日弁連が22年に実施した調査によると、都道府県別で、弁護士1人当たりが担う人口は、秋田県が1万2078人と最多。635人で最少だった東京都の19倍に上った。
所得格差
都市部に弁護士が集中する背景には、地方との所得格差や、得られる経験の違いがあるとみられる。22年に大阪弁護士会に登録し、大手事務所に入った男性弁護士(28)は、「地方は大きな案件も少なく経験が積めないイメージ。地縁がない限り、司法修習生の選択肢にならないのではないか」と話す。
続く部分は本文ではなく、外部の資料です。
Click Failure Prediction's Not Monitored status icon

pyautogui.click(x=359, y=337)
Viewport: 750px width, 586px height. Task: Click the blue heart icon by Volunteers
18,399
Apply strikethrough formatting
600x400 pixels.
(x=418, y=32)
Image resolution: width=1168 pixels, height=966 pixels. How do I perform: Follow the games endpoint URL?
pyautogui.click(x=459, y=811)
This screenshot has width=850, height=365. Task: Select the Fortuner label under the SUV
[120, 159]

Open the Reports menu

定員割れなどを理由にした地方での法科大学院の相次ぐ撤退も影を落とす。法科大学院は14年4月に全国で67校あったが、昨年4月時点で学生の募集を続けているのは34校。うち24校が関東、関西に集中している。
法科大学院のない愛媛県の高橋直子弁護士(55)(愛媛弁護士会)は、「地元の弁護士との接点がなくなり、地方で働くイメージが湧きづらくなったのではないか」と嘆く。
就業体験
こうした事態に日弁連は昨年秋、弁護士志望の法科大学院生を対象に、四国や北海道の弁護士事務所での短期就業体験を実施。岡山大、早稲田大などの11人が参加した。今年も20の弁護士会で行う予定だ。
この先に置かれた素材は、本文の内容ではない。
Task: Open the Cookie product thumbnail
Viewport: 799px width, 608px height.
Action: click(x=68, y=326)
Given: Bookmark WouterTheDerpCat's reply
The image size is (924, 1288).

日弁連副会長として昨年度、法曹養成を担当した市川正司弁護士は「人口減少が続く地方では、外国人との雇用契約や高齢者の成年後見制度利用など、弁護士需要が高まっていくだろう」と指摘。「日弁連として地方で働く弁護士を後押しするとともに、国に国選弁護の報酬引き上げなどを求めていく必要がある」と語る。